The Big East Coast Snowfall


Global warming paradoxically increases the chances of large snowfalls, at least until the global temperature goes low enough to turn it into giant rainfalls.  As explained here, by Michael Mann
“There is peer-reviewed science that now suggests that climate change will lead to more of these intense, blizzard-producing nor’easters, for precisely the reason we’re seeing this massive storm — unusually warm Atlantic ocean surface temperatures (temperatures are in the 70s off the coast of Virginia).”
When you mix extra moisture with “a cold Arctic outbreak (something we’ll continue to get even as global warming proceeds),” as Mann points out, “you get huge amounts of energy and moisture, and monster snowfalls, like we’re about to see here.”
When I was young living in Spokane, the air was dry and we had frozen-over lakes without snow on them.  Really cold air is dry air.  Warm air is wet, and global warming means wetter air.  There's a "sweet spot" where the air is not to cold nor too warm, and that's when large snowfalls are going to happen.  And they have the last two years in the Northeast, and probably will there for some years to come.  

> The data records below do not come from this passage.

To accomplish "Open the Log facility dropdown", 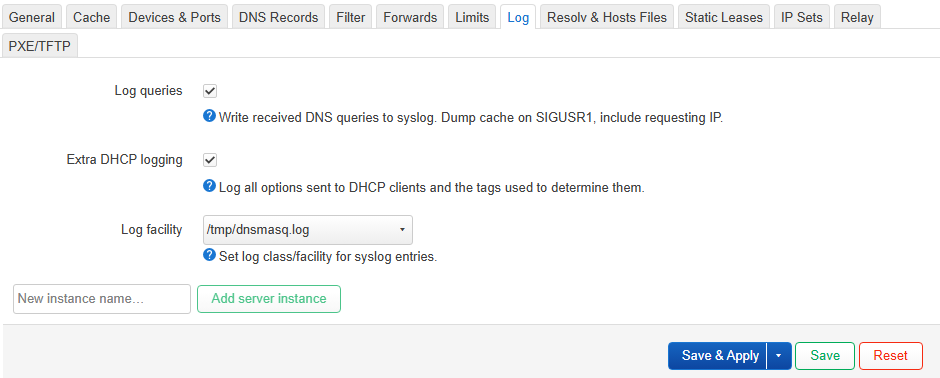I will click(x=308, y=229).
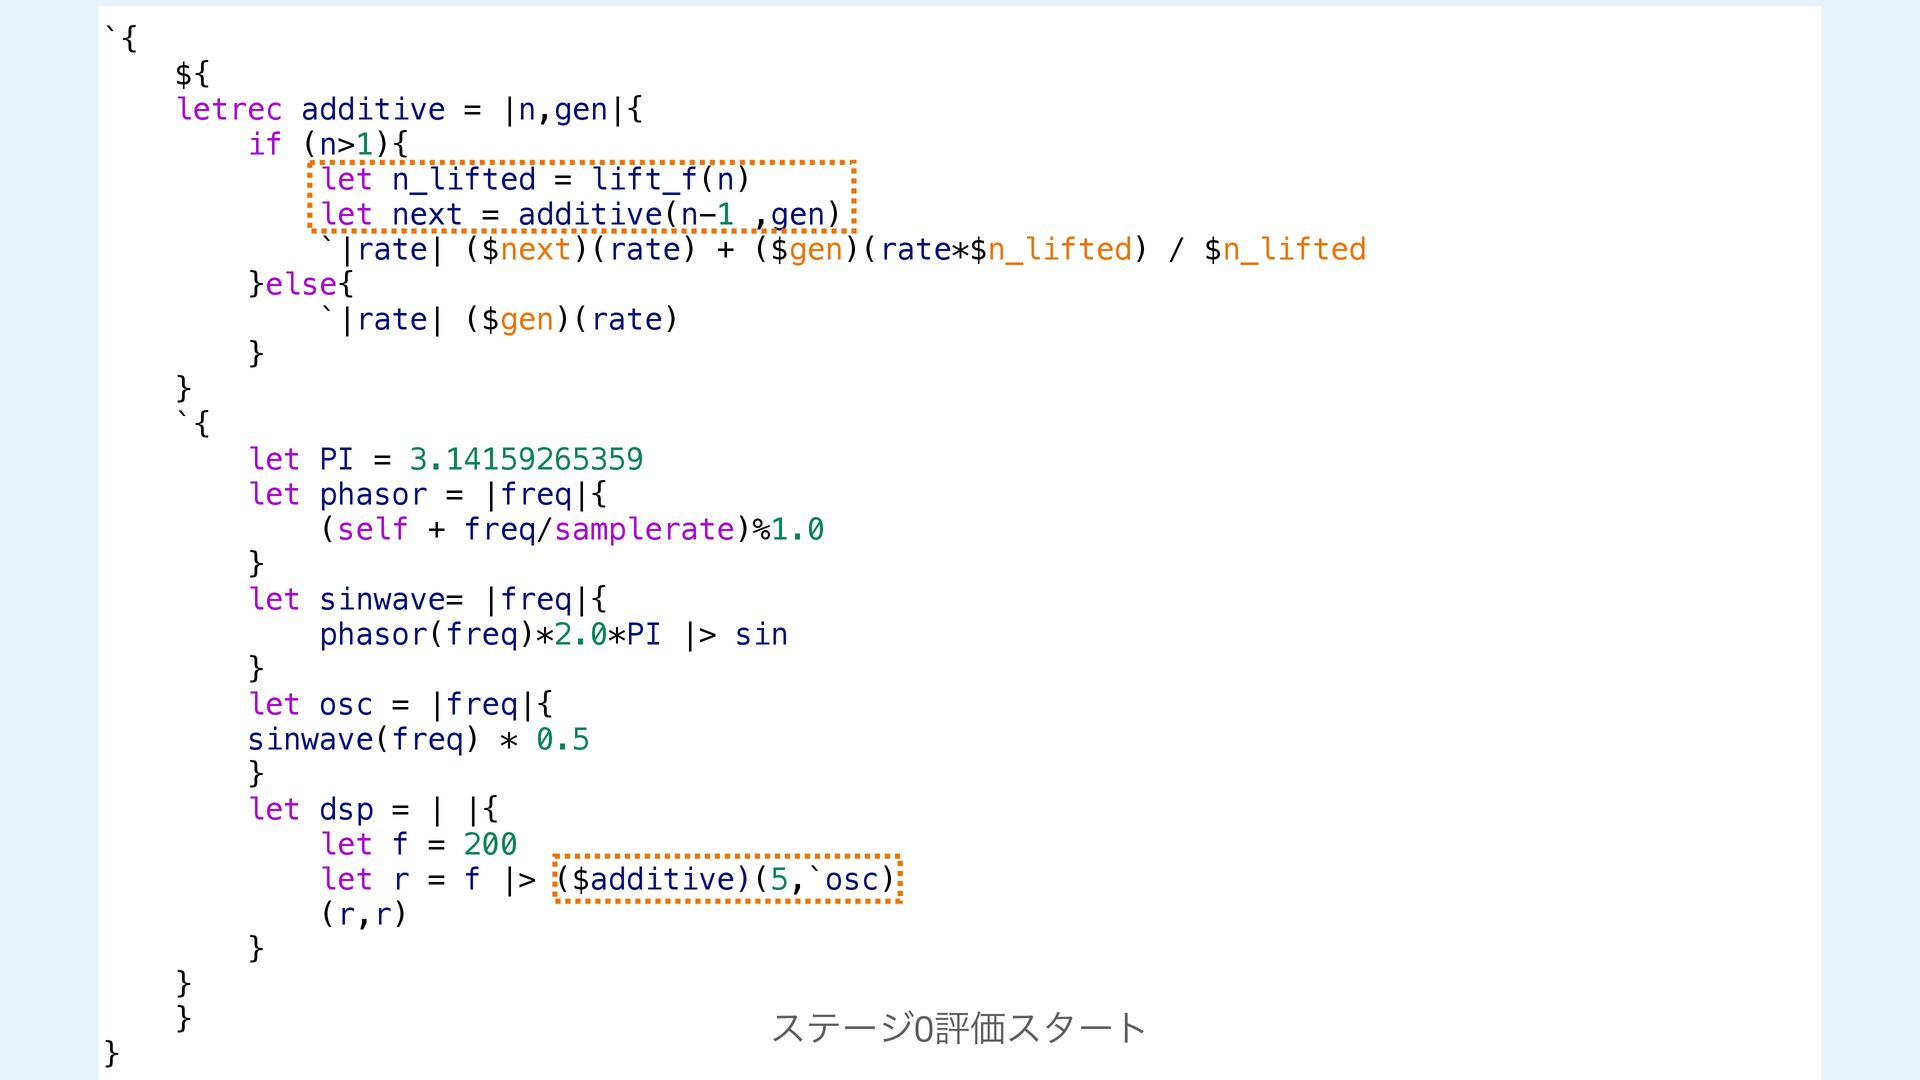1920x1080 pixels.
Task: Click the 'sin' after the pipe operator
Action: 761,634
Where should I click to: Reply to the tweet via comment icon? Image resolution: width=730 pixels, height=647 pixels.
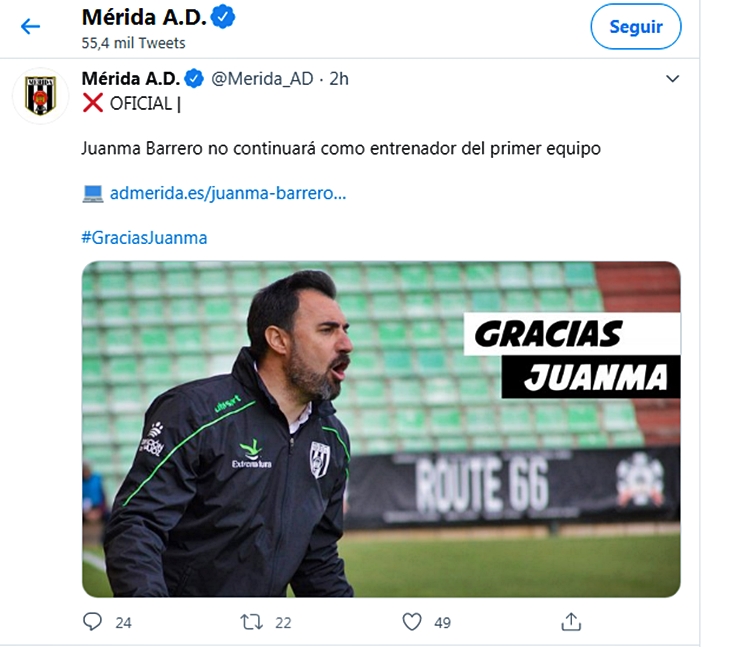[x=92, y=622]
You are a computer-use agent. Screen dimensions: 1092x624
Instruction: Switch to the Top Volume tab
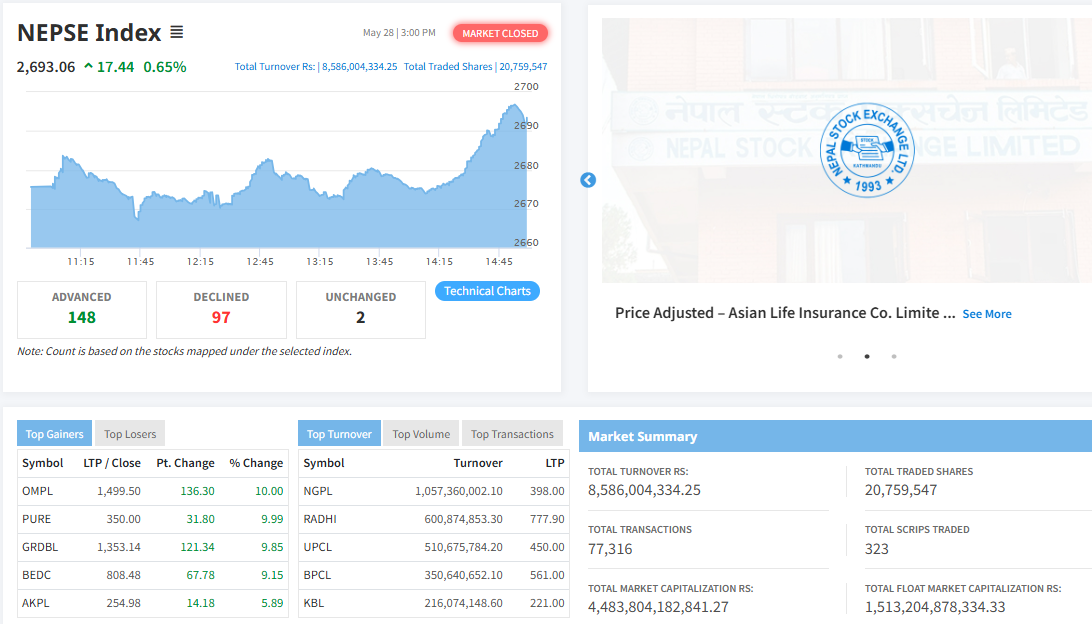coord(421,434)
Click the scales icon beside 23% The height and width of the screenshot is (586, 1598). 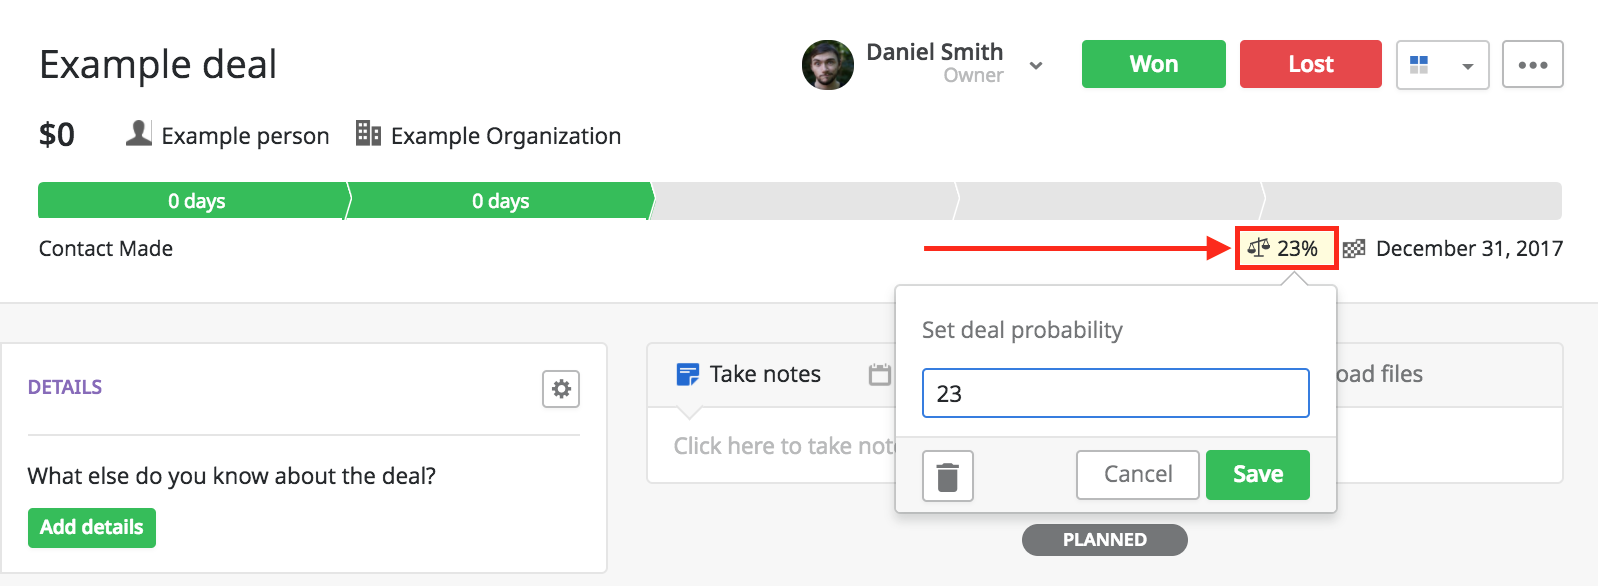click(1258, 248)
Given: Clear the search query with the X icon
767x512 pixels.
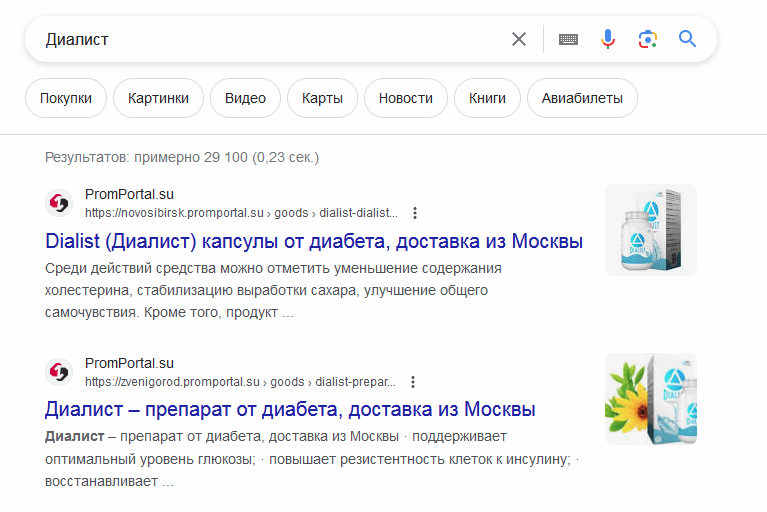Looking at the screenshot, I should (x=519, y=40).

the fact is that the warming to date is not close to that needed to end below-freezing temperatures during midwinter over parts of the globe like New England, while it is large enough to put measurably more water vapor into the air.
Assessment of the January-February temperature conditions again showed that most of the United States had 71%-80% of their snowstorms in warmer-than-normal years…. a future with wetter and warmer winters, which is one outcome expected, will bring more snowstorms than in 1901-2000. Agee (1991) found that long-term warming trends in the United States were associated with increasing cyclonic activity in North America, further indicating that a warmer future climate will generate more winter storms.
Here in the Pacific Northwest El Nino has brought a lot of snow to the Cascades and further East. But without an El Nino, there isn't much snow.  Last year the Cascades had the worst ski season ever, but a great one this year.  But next year probably won't be very good for skiing and by the time of the next El Nino, the temperatures may be too warm even at that altitude to make is snow instead of rain.

In the meantime, here west of the Cascades, the plants already think it's spring with March-like temperatures.